Rubrique > transports aériens

Titre > Taxe d'atterrissage de plus en plus élevée

Question publiée au JO le : 16/04/2019 page : 3440
Date de changement d'attribution: 01/10/2019

Texte de la question

M. Nicolas Dupont-Aignan appelle l'attention de M. le ministre d'État, ministre de la transition écologique et solidaire, sur le montant de la « taxe d'atterrissage » et les conséquences de celle-ci sur la formation de nouveaux pilotes, ainsi que sur le prix et le manque de places suffisantes dans les hangars pour garer les avions. À l'heure où les experts s'accordent à dire que la demande en pilote de ligne sera considérable dans les années à venir, les pilotes « de loisir » constituent un réservoir au sein duquel se trouve nombre de ceux qui piloteront les plus grands avions dans quelques années. Parallèlement les pilotes « de loisir » doivent, lors de chaque atterrissage, s'acquitter d'une redevance perçue par le gestionnaire de la plateforme. Cette taxe, qui n'était à l'origine que de quelques euros, a semble-t-il considérablement augmentée et continue d'augmenter du fait de la délégation de gestion confiée à des sociétés privées. Ce phénomène de forte augmentation des tarifs sans amélioration des services est également à constater, s'agissant du nombre de places dans les hangars pour garer les avions. En effet, compte tenu de la pénurie de places, bon nombre de pilotes ont de plus en plus de mal à garer leur avion et sont parfois obliger de faire plusieurs centaines de kilomètres en voiture pour rejoindre un aérodrome où des places sont disponibles à des tarifs de plus en plus chers.
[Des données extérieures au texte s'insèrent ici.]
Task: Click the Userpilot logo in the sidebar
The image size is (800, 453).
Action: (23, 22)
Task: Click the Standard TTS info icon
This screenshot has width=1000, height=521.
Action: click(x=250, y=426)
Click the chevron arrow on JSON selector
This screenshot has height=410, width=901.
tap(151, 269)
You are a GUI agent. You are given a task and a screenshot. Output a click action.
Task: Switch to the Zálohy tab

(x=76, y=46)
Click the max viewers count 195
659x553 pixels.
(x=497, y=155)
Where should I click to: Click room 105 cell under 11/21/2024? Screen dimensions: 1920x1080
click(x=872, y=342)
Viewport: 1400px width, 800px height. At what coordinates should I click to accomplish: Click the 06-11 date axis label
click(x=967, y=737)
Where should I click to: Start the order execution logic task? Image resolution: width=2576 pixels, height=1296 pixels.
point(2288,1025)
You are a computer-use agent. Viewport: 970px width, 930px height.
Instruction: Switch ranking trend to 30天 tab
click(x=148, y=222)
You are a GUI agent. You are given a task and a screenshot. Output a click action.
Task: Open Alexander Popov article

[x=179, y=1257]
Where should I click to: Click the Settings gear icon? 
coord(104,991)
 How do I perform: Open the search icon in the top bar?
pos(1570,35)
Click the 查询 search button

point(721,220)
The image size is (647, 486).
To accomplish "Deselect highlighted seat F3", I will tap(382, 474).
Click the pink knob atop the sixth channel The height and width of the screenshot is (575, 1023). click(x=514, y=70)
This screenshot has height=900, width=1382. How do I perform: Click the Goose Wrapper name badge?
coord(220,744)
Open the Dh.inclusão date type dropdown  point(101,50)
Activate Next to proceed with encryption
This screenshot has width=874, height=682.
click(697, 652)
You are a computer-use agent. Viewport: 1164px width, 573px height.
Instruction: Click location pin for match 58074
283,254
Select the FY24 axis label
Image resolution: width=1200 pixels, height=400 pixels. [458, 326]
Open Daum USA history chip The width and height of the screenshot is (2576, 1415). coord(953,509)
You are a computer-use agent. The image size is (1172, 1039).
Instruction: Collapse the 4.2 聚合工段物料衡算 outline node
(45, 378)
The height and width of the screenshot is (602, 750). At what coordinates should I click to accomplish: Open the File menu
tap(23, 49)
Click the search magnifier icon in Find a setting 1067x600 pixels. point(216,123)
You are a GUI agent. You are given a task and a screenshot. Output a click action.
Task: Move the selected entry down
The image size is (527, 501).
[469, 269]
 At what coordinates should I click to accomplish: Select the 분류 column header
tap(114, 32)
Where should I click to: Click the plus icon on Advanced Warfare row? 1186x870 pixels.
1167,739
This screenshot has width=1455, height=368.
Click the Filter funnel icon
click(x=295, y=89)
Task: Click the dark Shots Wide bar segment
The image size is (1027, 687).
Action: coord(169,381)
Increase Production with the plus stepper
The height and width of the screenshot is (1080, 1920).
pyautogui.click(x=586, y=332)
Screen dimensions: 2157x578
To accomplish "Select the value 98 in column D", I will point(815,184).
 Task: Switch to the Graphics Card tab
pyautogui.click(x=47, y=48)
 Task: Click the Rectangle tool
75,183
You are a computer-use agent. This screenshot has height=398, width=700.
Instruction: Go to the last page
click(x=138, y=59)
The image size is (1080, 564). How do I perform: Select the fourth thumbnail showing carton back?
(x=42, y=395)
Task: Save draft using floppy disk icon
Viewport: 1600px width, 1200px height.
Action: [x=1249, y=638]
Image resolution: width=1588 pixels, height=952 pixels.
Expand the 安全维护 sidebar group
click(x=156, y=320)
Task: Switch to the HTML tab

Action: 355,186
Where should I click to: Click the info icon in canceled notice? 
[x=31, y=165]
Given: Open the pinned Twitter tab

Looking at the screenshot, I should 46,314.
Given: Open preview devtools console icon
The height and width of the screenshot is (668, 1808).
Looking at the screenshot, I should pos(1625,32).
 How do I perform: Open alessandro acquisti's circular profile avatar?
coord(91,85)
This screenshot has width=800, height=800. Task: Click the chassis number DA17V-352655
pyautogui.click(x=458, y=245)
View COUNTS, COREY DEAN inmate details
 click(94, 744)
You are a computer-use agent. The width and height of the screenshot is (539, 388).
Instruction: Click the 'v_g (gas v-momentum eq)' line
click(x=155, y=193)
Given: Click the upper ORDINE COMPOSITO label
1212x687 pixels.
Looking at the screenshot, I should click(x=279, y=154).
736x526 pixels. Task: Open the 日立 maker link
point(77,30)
Ainsi, il souhaite l'alerter sur ce sujet afin d'éviter que la délégation de gestion des aérodromes à des sociétés privées n'entraîne, en raison de l'augmentation trop importante de la taxe d'atterrissage et du prix de la place de hangar pour garer les avions (totalement incompatibles avec le pouvoir d'achat des passionnées d'aviation), une impossibilité pour les aéroclubs de former de nouveaux pilotes et un départ massif des aéronefs français vers d'autres pays européens.